Anyway, I'm getting off the point here, which is that when Ray and Perry finally snapped the locks open they discovered bundles of crisp new pounds 50 notes. Delighted with this unexpected jackpot, they did what all self-respecting criminals do in television dramas: they upended it over their heads and wallowed in the money. Would anyone really celebrate like this? Would your first thought be "I know, let's play a game of 40,000 card pick-up"? I think not myself. But I'm getting off the point again. That's the trouble with nit-picking. Just as you're closing in on one, another ambles across your field of vision and distracts you. And the nit I'm really after is the way the cash neatly filled a briefcase at one moment and yet when it was laid out on the coffee table it would clearly have required a large Samsonite to contain it.

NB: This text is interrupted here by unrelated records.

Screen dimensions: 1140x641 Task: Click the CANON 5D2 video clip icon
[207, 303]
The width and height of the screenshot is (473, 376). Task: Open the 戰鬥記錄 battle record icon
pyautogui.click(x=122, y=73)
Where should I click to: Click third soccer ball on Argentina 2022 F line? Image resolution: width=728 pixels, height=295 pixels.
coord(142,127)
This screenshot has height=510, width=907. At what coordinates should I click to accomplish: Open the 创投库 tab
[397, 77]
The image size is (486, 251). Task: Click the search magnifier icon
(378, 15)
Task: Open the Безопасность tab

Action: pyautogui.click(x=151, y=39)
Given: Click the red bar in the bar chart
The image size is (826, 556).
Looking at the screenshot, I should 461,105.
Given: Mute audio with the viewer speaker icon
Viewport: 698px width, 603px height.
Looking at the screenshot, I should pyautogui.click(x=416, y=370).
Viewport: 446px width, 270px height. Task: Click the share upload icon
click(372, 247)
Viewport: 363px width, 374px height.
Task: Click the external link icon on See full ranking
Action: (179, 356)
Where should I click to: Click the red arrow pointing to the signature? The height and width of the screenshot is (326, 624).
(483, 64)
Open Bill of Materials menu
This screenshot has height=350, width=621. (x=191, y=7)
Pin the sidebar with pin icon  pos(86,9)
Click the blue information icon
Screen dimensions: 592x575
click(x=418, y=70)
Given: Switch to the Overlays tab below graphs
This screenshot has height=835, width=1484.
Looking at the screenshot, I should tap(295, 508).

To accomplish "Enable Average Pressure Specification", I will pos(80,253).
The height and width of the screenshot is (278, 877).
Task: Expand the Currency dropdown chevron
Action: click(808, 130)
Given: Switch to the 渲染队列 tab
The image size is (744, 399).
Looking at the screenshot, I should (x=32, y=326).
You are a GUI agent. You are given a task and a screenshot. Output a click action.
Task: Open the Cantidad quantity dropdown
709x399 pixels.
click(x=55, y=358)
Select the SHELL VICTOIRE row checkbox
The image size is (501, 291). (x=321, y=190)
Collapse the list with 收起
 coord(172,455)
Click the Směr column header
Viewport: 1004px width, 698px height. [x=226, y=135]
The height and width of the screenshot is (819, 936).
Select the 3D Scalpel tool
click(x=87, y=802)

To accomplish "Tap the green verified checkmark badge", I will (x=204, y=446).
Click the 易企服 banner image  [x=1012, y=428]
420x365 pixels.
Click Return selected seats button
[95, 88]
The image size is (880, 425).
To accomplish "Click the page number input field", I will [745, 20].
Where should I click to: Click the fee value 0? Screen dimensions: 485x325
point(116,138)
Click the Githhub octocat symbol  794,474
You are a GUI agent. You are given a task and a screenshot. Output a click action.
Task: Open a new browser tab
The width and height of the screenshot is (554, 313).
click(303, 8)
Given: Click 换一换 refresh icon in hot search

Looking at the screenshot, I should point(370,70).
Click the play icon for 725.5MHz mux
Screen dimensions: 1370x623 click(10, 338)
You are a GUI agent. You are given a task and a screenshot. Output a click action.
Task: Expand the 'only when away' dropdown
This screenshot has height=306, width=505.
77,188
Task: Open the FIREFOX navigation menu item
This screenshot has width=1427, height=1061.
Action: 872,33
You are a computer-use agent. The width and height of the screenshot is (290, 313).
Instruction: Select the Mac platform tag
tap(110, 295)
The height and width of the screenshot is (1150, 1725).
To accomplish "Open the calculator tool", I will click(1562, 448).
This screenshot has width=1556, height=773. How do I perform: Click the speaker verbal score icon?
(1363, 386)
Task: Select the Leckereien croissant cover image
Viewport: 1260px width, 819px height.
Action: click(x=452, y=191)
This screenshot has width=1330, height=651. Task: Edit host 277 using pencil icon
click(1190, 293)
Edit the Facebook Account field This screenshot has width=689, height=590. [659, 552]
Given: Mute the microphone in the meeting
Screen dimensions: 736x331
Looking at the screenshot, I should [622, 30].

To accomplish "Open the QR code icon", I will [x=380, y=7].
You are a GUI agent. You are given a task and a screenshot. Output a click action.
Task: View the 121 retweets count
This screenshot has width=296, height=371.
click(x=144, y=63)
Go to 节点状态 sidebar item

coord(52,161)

Would I be picking nits in the first place if Big Dippers had been a bit better? Probably not, but once you get started, it's not easy to stop. How come at one moment Ray and Perry were terrified of the Mr Big who wanted a cut of their windfall and at the next were casually sauntering past the cafe where he had told them he'd be waiting for them? And how high did you have to hang your disbelief to accomodate the fact that one of Ray and Perry's fellow passengers was carrying an identical briefcase stuffed with estate agents' flyers that just happened to be the same shape and colour as pounds 50 notes? Most crucially of all, how come the script editor mislaid the nit comb? To its credit, Big Dippers had one neat and funny twist: the revelation that the whole elaborate plot rested on a fundamental misconception. When Ray discovered that the money was a kidnap ransom, he assumed he'd nicked it from the distraught father. In fact, he'd actually stolen it from the kidnapper and could have legged it to Barbados with a relatively clear conscience. But it wasn't easy to see the merits of that touch in a drama that was elsewhere so lousy with contrivance and implausibilities.
New Face, New Life? was an affecting film about families coping with the facial disfigurement of their children, in all three cases caused by genetic disease. It was about the simultaneous feelings of love and grief such parents face, and about the way that love always seems to win out in the end.
This victory can occasionally produce paradoxical results, as in the case of Julian, who suffered from Crouzon's disease, which makes the facial bones grow irregularly. Julian's parents had decided to operate early, to give him the best shot at a childhood free of personal abuse and open gawping. But, although the surgery appeared to have been very successful, his mother was struggling with the transformation. "The face that I loved has gone," she said. Ironically, his alteration to "normality" had left her with the same duty the rest of us face with abnormality: to ignore the superficial details and see the person within.